Imbau Warga Tak Menolak Jenazah Covid-19 Dimakamkan, KNPI: Itu Mati Syahid

Kamis, 2 April 2020 19:59

KNPI Sulsel

FAJAR.CO.ID, MAKASSAR — Komite Nasional Pemuda Indonesia (KNPI) Sulawesi Selatan meminta masyarakat untuk tidak menolak pemakaman korban diduga atau positif terpapar Corona Virus Disease 2019 (Covid-19).

Ketua Bidang Keagamaan KNPI Sulsel, Ridho, mengatakan, wabah penyakit Covid-19 ini hingga proses pemakaman korban ditangani oleh petugas medis yang sangat profesional. Ia pun menyesalkan saat ini banyak terjadi penolakan warga terhadap jenazah pasien Covid-19.

“Berarti akan sedikit yang melayat yang menyolatkan jenazahnya, bahkan keluarganya pun tak boleh dekat mayat, tak boleh ikut menguburkan kecuali melihat dari jauh. Sebab, semua prosesi jenazah harus dilakukan tim medis yang terlatih sesuai aturan yang ada, seperti itu mekanismenya. Tetapi jangan ditolak jenazahnya,” jelasnya.

Ia menegaskan bahwa setiap orang yang meninggal terkena wabah maka insyaAllah meninggal dalam keadaan syahid. Ridho juga menyebutkan tiga hadis yang menegaskan syahidnya orang yang meninggal karena wabah.

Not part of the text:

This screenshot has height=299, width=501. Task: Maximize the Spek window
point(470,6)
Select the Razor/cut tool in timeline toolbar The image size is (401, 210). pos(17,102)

Tiga hadis tersebut, yakni hadis riwayat Abu Daud Nomor 2704, Bukhory 615, dan Nasai 1846. Nabi Muhammad SAW bersabda ‘mati syahid selain gugur di jalan Allah (dalam majelis ilmu atau perang), meninggal karena terkena penyakit thaun (wabah), dan tenggelam’.

“Mati karena sakit radang selaput dada, meninggal karena sakit perut, meninggal karena terbakar, wafat terkena reruntuhan dan wanita muslimah yang meninggal dalam keadaan hamil atau ketika melahirkan adalah syahid,” katanya.